Supplied text -
Dragline: An Introduction to our Five Article Series on “The War on Coal"

 

A dragline is a piece of heavy machinery that uses a huge winch and bucket system often in strip-mining operations to remove overburden (rocks and dirt) above coal seams.  It is also the strong strand of silk produced by spiders to create the framework of a web.  Its dual meaning seemed an appropriate title for our work in this issue of Energy Ink considering that the coal industry may very well be caught in a web of regulation, economic pressures, and good old fashioned politics which are leaving many Americans asking a question few thought would ever be considered:  Is this the end of the American Coal Industry?

For some, it truly feels like the stuff that conspiracies are made of: a government waging war against an entire industry?  A true conspiracy must have a cover story – a standard lie put in place to cover the truth.  But a really good conspiracy has a cover story on top of another story – lies on top of lies. 

When potentially sounding conservative while writing about such things I always feel compelled to remind our readers that we are a centrist-minded publication.  We are not conservative, nor are we liberal.  We seek the truth through researching the facts.  And the facts bear out the simple truth here:  The theory that the Federal Government has been conspiring against the Coal Industry since 2009 is no longer a theory.  It is a fact. I’m sure many readers are ready to drop this magazine in the garbage with the comment of “no kidding”, but give me a chance to explain because it’s not the “conspiracy” you’re expecting to hear about.

(Records on locating elements on screens)

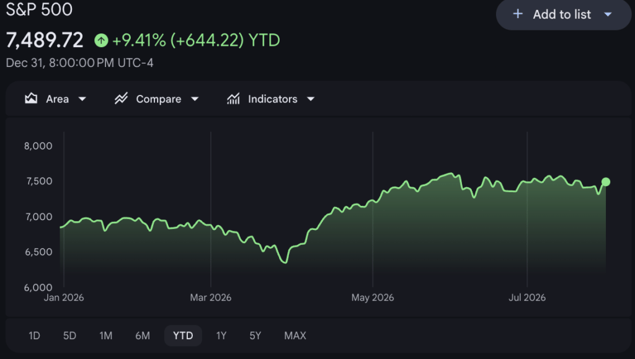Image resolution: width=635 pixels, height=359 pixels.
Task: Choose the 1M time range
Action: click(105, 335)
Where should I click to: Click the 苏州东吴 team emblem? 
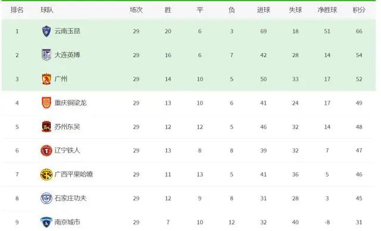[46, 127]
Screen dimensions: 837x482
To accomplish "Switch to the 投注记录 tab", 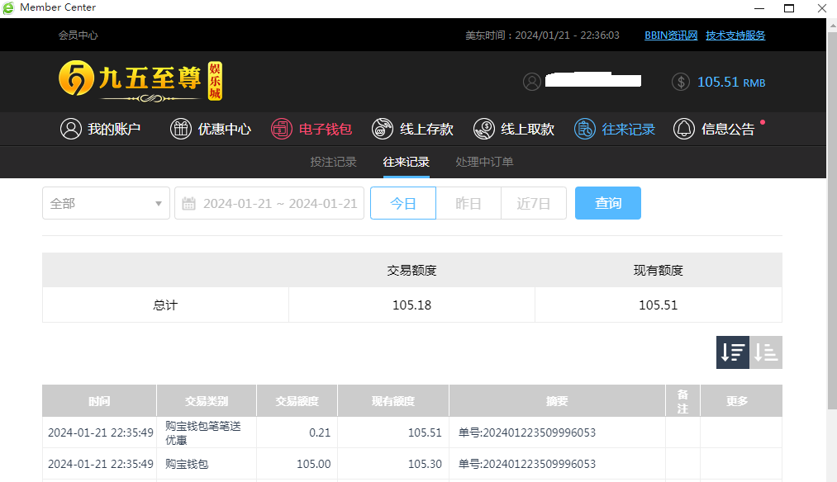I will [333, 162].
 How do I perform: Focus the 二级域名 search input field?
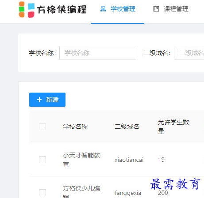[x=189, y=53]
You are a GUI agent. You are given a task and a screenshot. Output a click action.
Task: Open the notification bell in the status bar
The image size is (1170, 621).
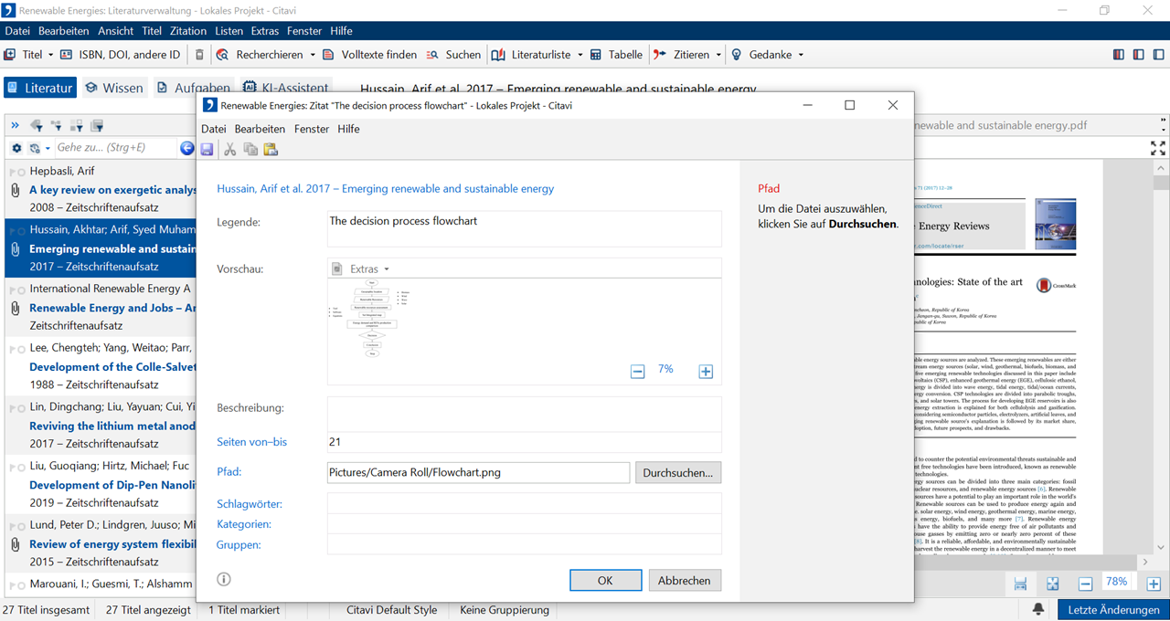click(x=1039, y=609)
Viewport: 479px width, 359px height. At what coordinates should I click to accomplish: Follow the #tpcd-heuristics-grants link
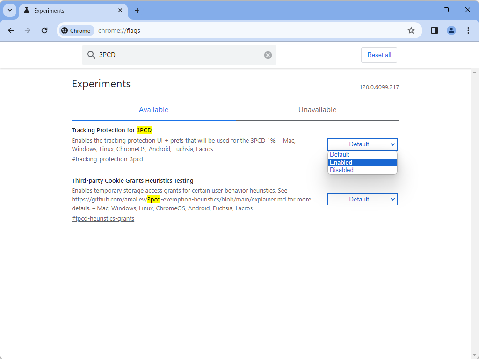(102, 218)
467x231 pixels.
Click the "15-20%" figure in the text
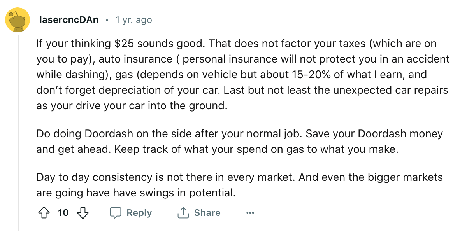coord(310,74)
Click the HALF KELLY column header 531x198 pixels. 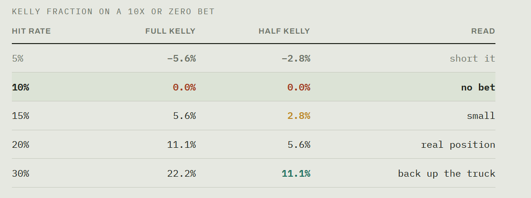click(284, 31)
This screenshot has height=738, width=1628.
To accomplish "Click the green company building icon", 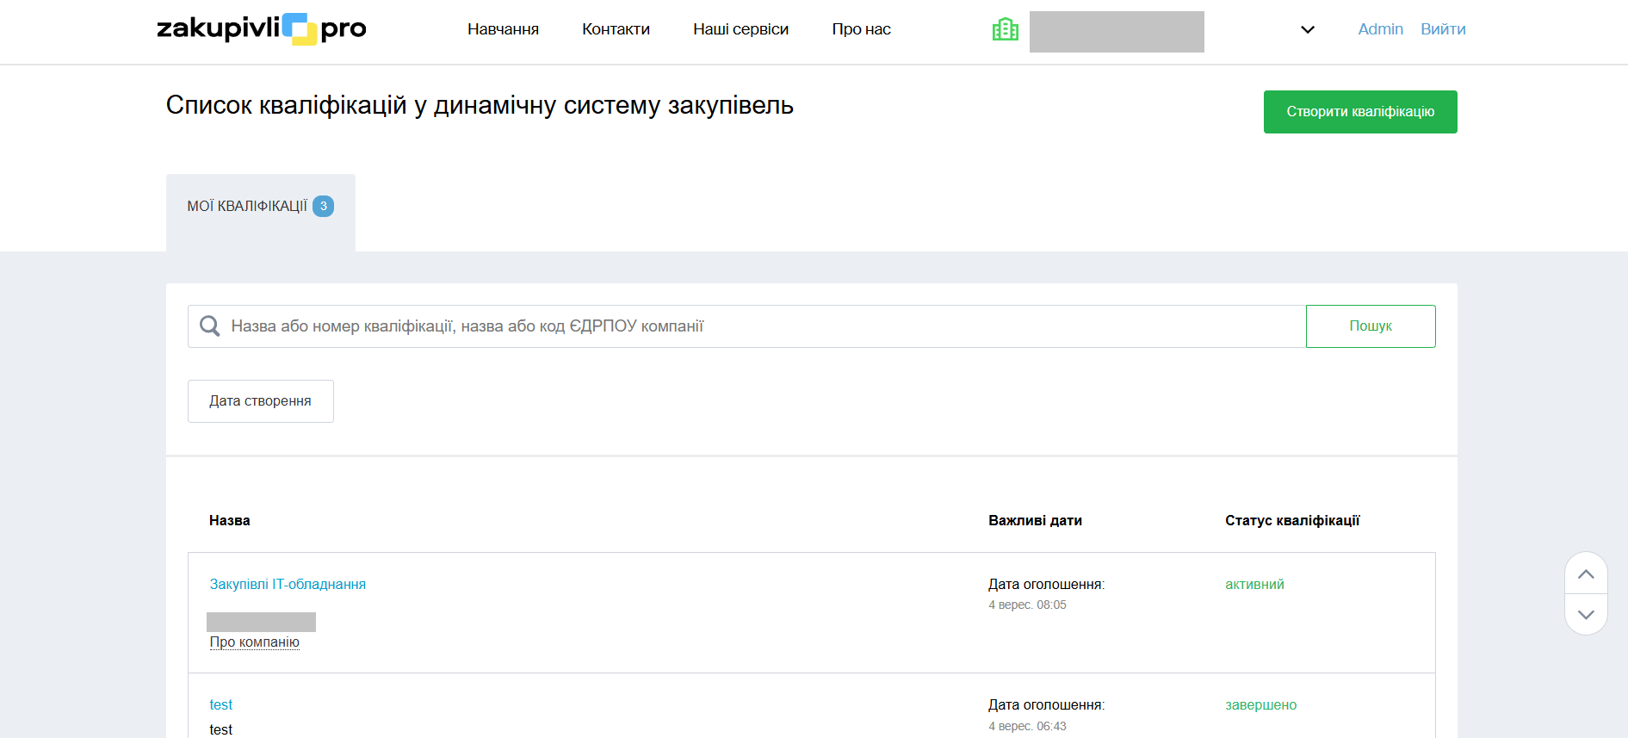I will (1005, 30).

Requests -
1) From the introduction to the coal series, list everything it names as making up the web the coal industry may be caught in.
2) Edit the part of the introduction to the coal series that opens with the words "When potentially sounding" and closes with "to hear about.", changing "publication" to "magazine".

The answers -
1)
- Regulation
- Economic pressures
- Good old fashioned politics

2)
When potentially sounding conservative while writing about such things I always feel compelled to remind our readers that we are a centrist-minded magazine.  We are not conservative, nor are we liberal.  We seek the truth through researching the facts.  And the facts bear out the simple truth here:  The theory that the Federal Government has been conspiring against the Coal Industry since 2009 is no longer a theory.  It is a fact. I’m sure many readers are ready to drop this magazine in the garbage with the comment of “no kidding”, but give me a chance to explain because it’s not the “conspiracy” you’re expecting to hear about.